** START OF EXTRACT TO READ **

Thursday, July 1, 2010
Happy Gay Pride Day
The Gay Pride Parade on Fifth Avenue
This past Sunday was Gay Pride Day in New York City. It was the twenty-fourth that Ted and I celebrated together! And that's what I'm proud of.
We started the day at our liberal and artistic church, Judson Memorial on Washington Square South. The service began with a flash mob – a public dance in Washington Square choreographed by Aiden O'Shea and Alana Hartman, which ended with two women getting married. Ted participated; here he is in the center in white shirt and blue shorts.
Here he is again, arms outstretched. Ain't he cute?
Then we went inside for a happy service led by associate pastor Michael Ellick with wonderful music from music director Michael Connelly. It was a joy, I'll tell you that. Growing up Catholic in upstate New York I never in my farthest dreams imagined that I would be in a Sunday church celebrating gay pride.
Then it was off to march in the parade down Fifth Avenue. It was hot out, really hot. It's such a different experience to watch the parade from the sidelines, and then step into the parade. People are looking at you and waving and cheering so you wave and cheer back, it's kind of like you're on center stage. Ted and I walked by a group and they yelled at us, "You're beautiful!" Marching in the parade is a wonderful experience.

** END OF EXTRACT TO READ **

* **REQUIREMENTS**:
• 1. Set down the part of the Gay Pride Day post above word for word, beginning at the words "Then it was" and stopping after the words "a wonderful experience.".
• 2. Supply the next part of the Gay Pride Day post, picking up after its final sentence.

** START OF EXTRACTED ENTRIES **

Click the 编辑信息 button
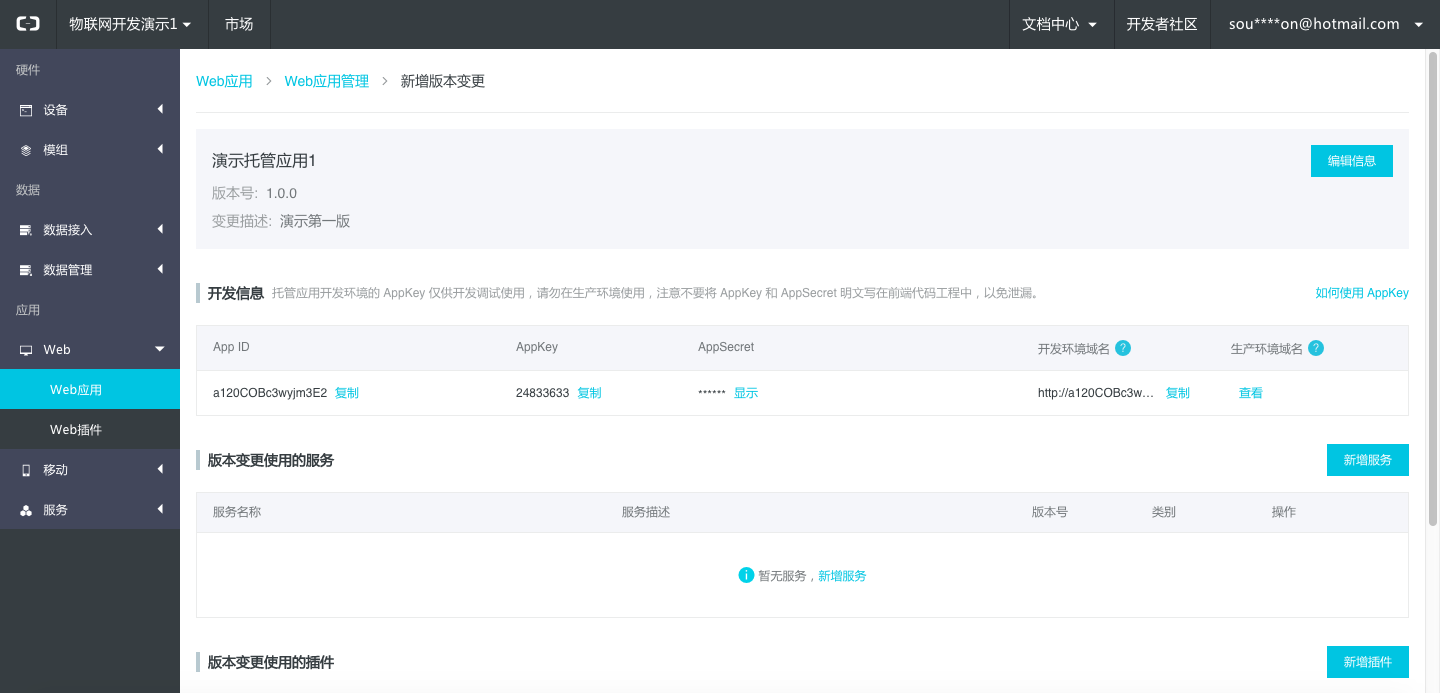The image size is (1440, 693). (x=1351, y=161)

** END OF EXTRACTED ENTRIES **
** START OF EXTRACTED ENTRIES **

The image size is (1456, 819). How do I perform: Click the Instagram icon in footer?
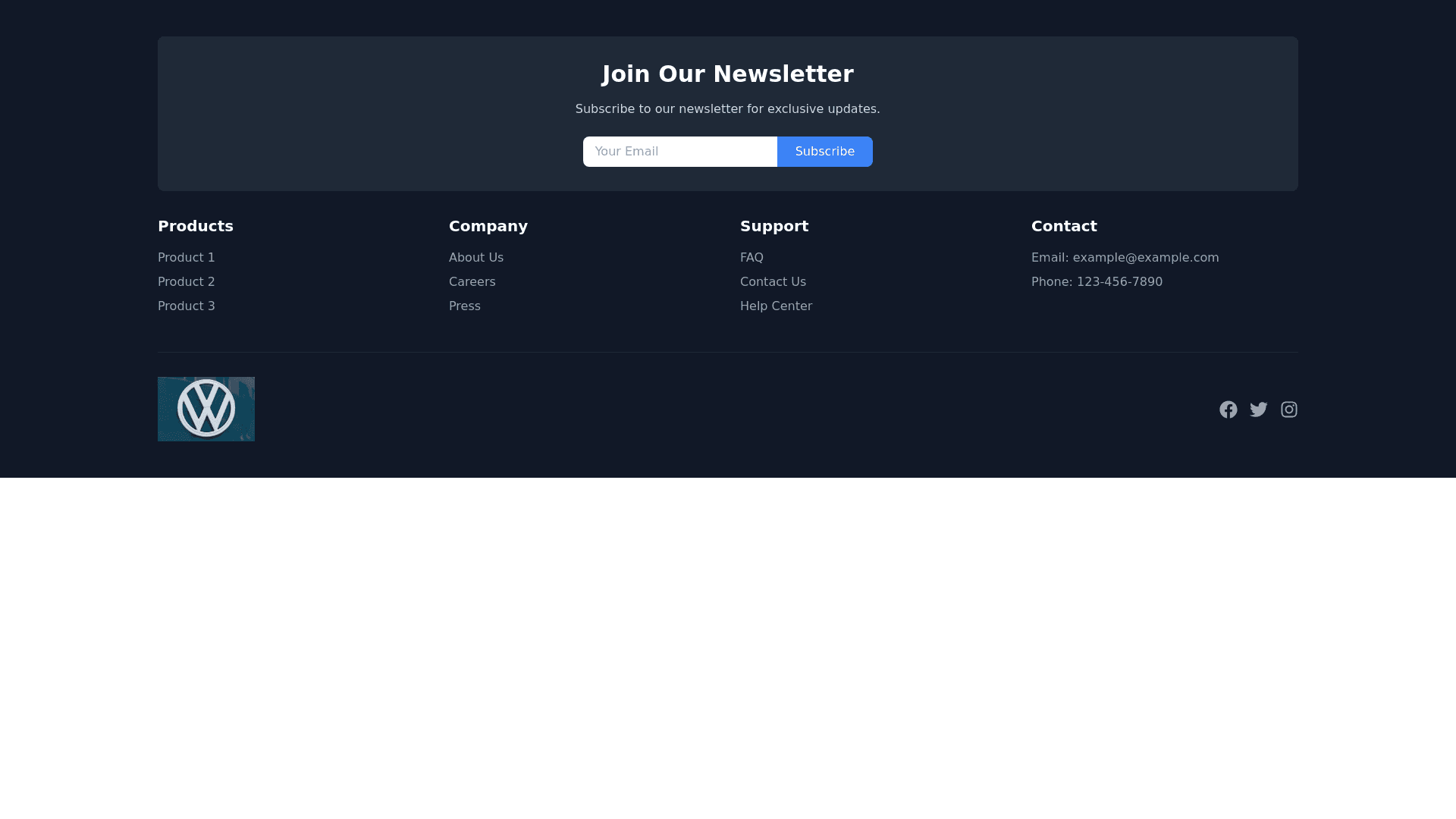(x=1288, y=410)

** END OF EXTRACTED ENTRIES **

* **ANSWERS TO THE TASKS**:
• 1.
Then it was off to march in the parade down Fifth Avenue. It was hot out, really hot. It's such a different experience to watch the parade from the sidelines, and then step into the parade. People are looking at you and waving and cheering so you wave and cheer back, it's kind of like you're on center stage. Ted and I walked by a group and they yelled at us, "You're beautiful!" Marching in the parade is a wonderful experience.

• 2.
Behind us there were cheerleaders flying through the air the entire way down Fifth Avenue. I don't know how they did it.
My favorite part of the parade: all three churches on lower Fifth Avenue are out on the curb offering welcome cups of cold water to marchers – Marble Collegiate Church, First Presbyterian and Church of the Ascension, Protestant churches all.
We were saying to the people giving out water, "Thank you," and they were saying back to us, "Thank you."
Unlike Catholic Saint Patrick's Cathedral where in the past marchers could not even stop or go up the steps. Ugly right-wing fundamentalists stationed there with placards yelled hideous things to the marchers passing by. Shame on Saint Patrick's.
We walked past the Flat Iron building, one of the most striking and elegant in New York, built in 1903 by Daniel Burnham.
The ad on this bus shelter said "Live United" and I liked it combined with the American flag. It was extremely disappointing, to say the least, that marriage equality was defeated in New York state this year.
I say live and let live.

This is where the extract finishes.